Stored records.
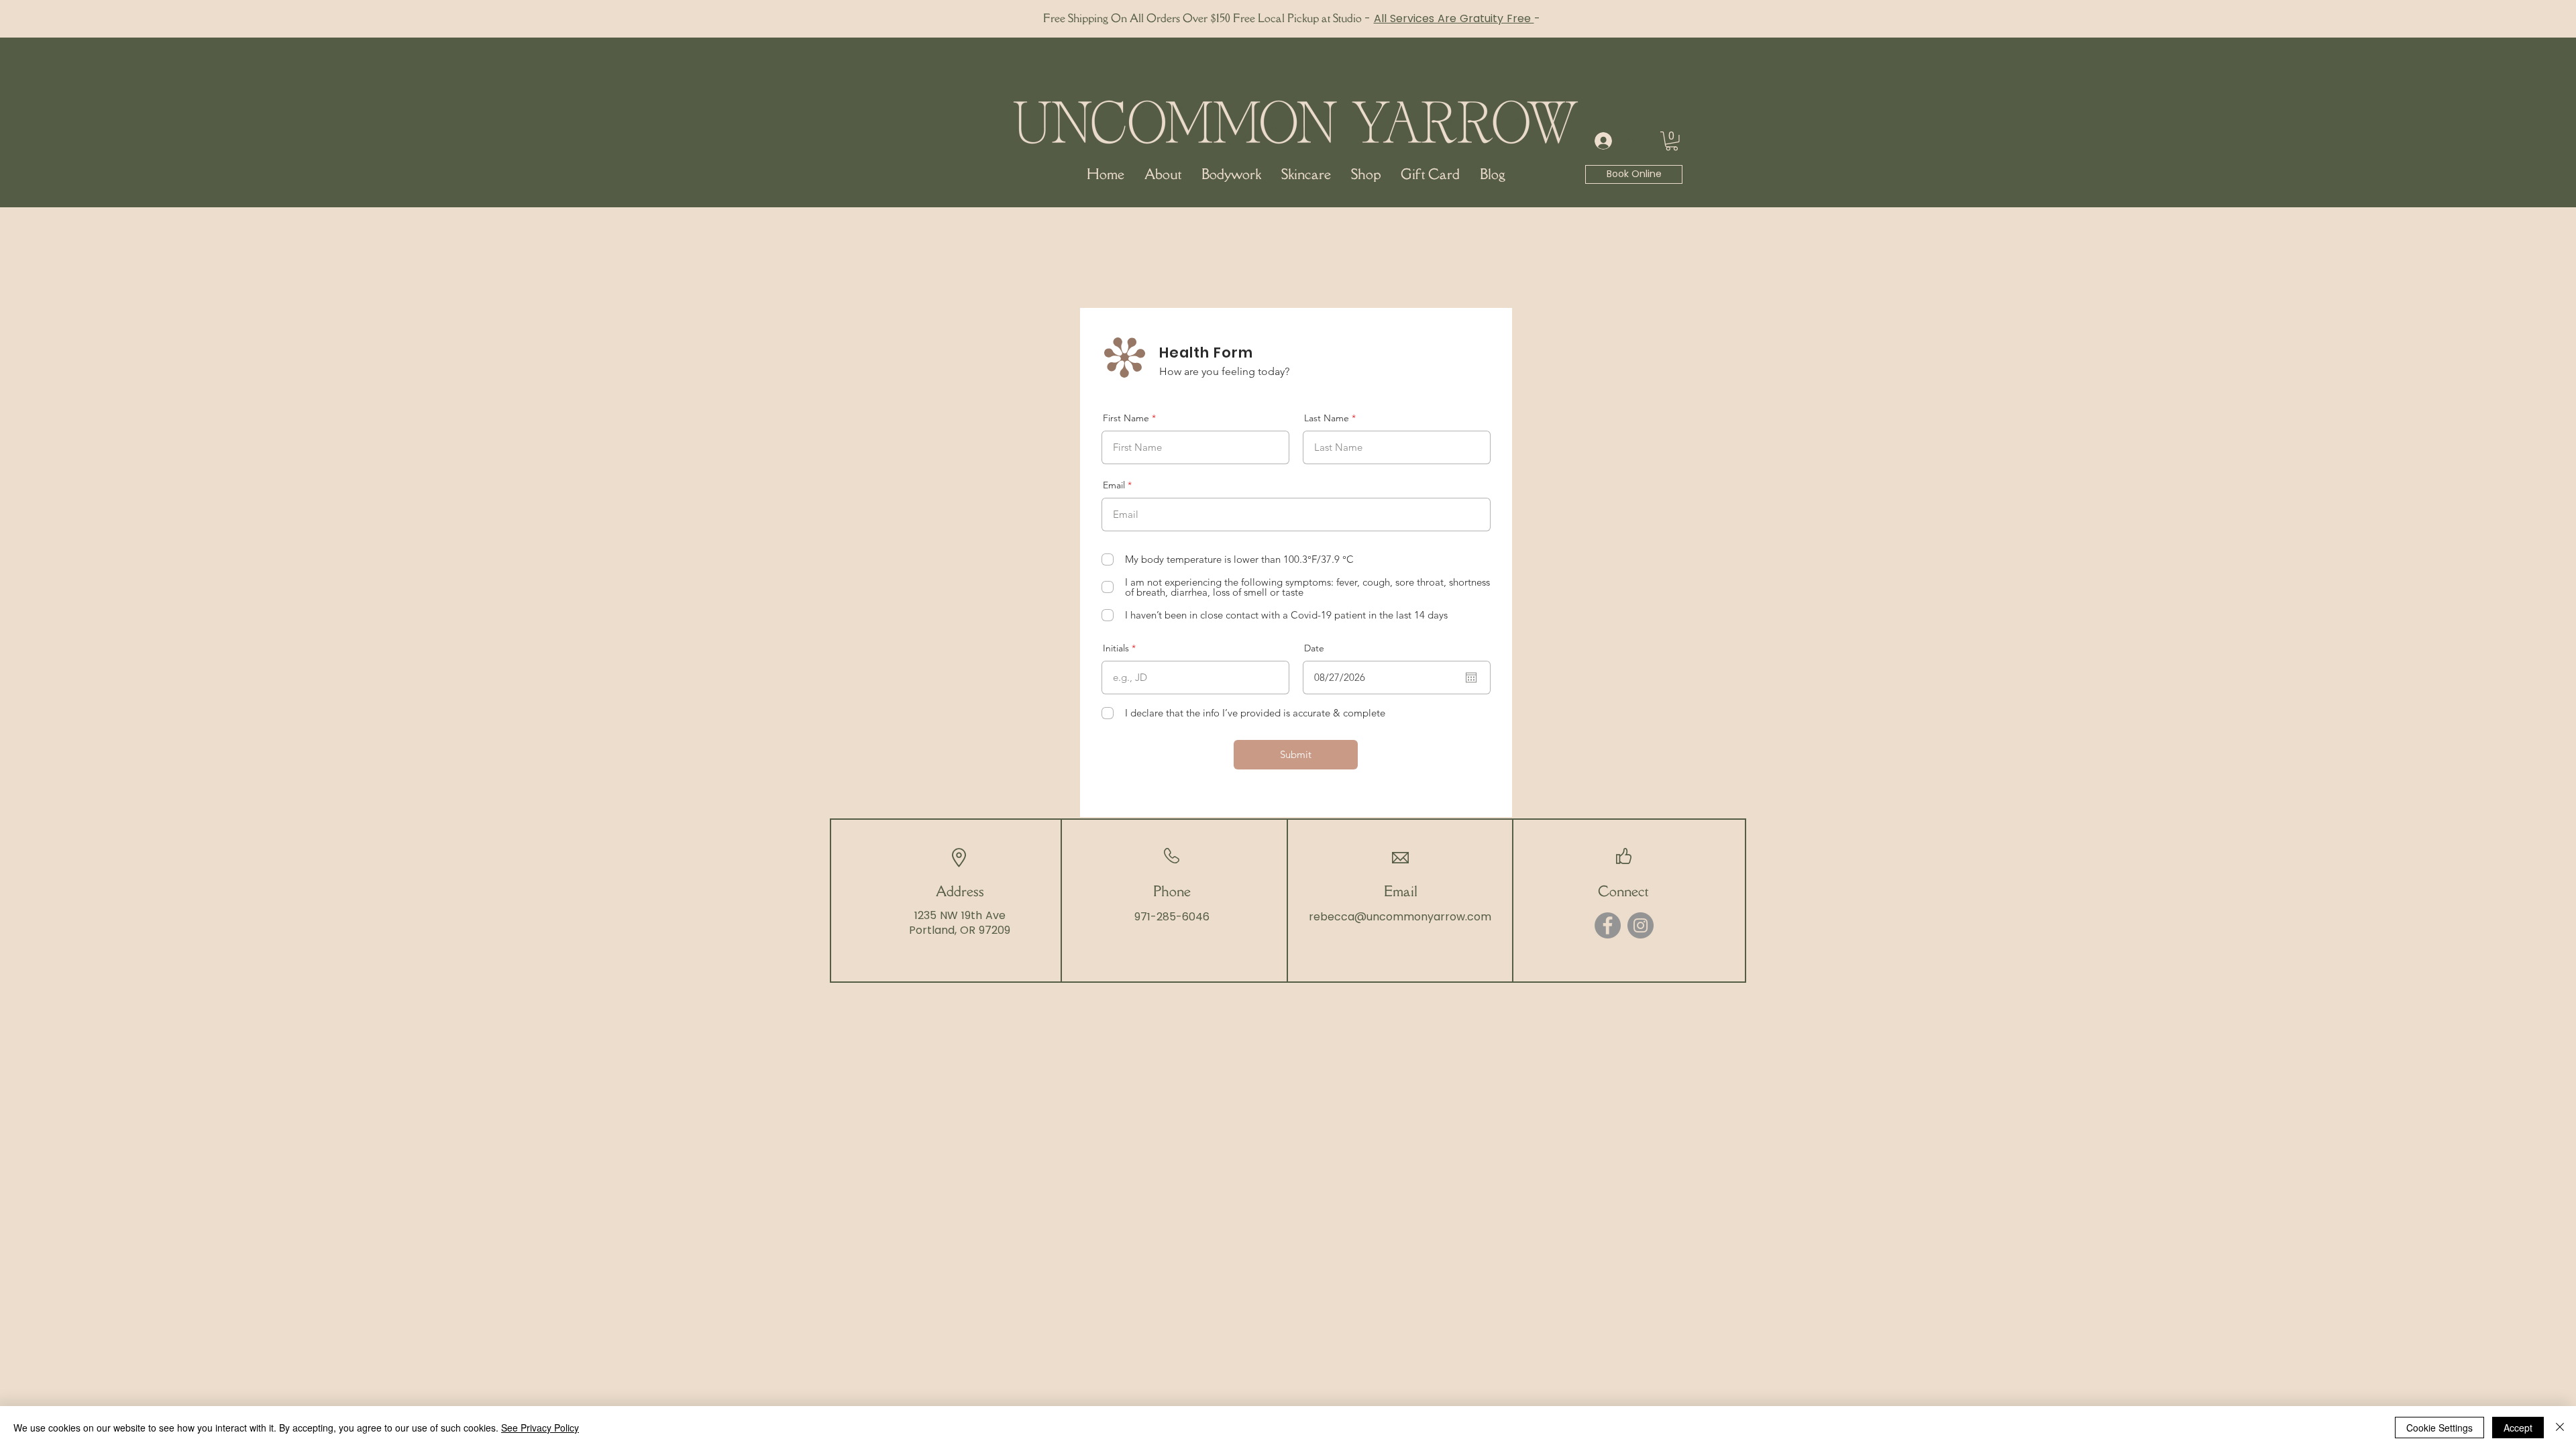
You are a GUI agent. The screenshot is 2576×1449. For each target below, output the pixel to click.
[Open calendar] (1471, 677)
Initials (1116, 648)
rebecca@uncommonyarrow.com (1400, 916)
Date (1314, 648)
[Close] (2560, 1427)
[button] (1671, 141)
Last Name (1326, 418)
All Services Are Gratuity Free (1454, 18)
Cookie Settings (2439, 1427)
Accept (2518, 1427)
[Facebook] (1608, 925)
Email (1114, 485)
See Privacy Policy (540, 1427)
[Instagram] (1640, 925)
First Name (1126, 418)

EXERCISE AIM. Copy exactly the lines above, from the one containing "All Services Are Gratuity Free (1454, 18)" through the very last line.

TASK RESPONSE.
All Services Are Gratuity Free (1454, 18)
Cookie Settings (2439, 1427)
Accept (2518, 1427)
[Facebook] (1608, 925)
Email (1114, 485)
See Privacy Policy (540, 1427)
[Instagram] (1640, 925)
First Name (1126, 418)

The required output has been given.